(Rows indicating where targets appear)

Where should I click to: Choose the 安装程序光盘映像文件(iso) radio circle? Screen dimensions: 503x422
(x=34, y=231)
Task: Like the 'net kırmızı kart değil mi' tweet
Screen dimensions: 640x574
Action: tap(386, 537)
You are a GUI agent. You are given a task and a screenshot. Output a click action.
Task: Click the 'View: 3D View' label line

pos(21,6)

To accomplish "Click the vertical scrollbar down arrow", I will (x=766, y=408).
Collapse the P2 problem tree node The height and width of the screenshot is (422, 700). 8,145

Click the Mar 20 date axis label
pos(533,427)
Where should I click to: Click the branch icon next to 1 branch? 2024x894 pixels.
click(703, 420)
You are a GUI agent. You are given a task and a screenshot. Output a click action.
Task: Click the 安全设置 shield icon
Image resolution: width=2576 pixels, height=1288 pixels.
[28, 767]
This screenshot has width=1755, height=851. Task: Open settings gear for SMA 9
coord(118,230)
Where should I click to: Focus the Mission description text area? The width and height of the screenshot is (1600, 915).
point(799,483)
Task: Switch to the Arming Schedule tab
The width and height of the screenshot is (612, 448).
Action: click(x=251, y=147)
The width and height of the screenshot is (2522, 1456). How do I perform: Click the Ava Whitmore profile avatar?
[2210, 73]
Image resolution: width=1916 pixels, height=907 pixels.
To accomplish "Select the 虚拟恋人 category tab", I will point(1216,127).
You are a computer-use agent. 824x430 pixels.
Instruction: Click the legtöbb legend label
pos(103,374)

* **Work instructions**
Render the lines of this listing as a JSON list of strings, one string per line, omitting blank lines.

* **Task result**
[
  "Where should I click to: Choose the 安装程序光盘映像文件(iso) radio circle? Screen dimensions: 503x422",
  "(x=34, y=231)",
  "Task: Like the 'net kırmızı kart değil mi' tweet",
  "Screen dimensions: 640x574",
  "Action: tap(386, 537)",
  "You are a GUI agent. You are given a task and a screenshot. Output a click action.",
  "Task: Click the 'View: 3D View' label line",
  "pos(21,6)",
  "To accomplish \"Click the vertical scrollbar down arrow\", I will (x=766, y=408).",
  "Collapse the P2 problem tree node The height and width of the screenshot is (422, 700). 8,145",
  "Click the Mar 20 date axis label",
  "pos(533,427)",
  "Where should I click to: Click the branch icon next to 1 branch? 2024x894 pixels.",
  "click(703, 420)",
  "You are a GUI agent. You are given a task and a screenshot. Output a click action.",
  "Task: Click the 安全设置 shield icon",
  "Image resolution: width=2576 pixels, height=1288 pixels.",
  "[28, 767]",
  "This screenshot has width=1755, height=851. Task: Open settings gear for SMA 9",
  "coord(118,230)",
  "Where should I click to: Focus the Mission description text area? The width and height of the screenshot is (1600, 915).",
  "point(799,483)",
  "Task: Switch to the Arming Schedule tab",
  "The width and height of the screenshot is (612, 448).",
  "Action: click(x=251, y=147)",
  "The width and height of the screenshot is (2522, 1456). How do I perform: Click the Ava Whitmore profile avatar?",
  "[2210, 73]",
  "Image resolution: width=1916 pixels, height=907 pixels.",
  "To accomplish \"Select the 虚拟恋人 category tab\", I will point(1216,127).",
  "You are a computer-use agent. 824x430 pixels.",
  "Instruction: Click the legtöbb legend label",
  "pos(103,374)"
]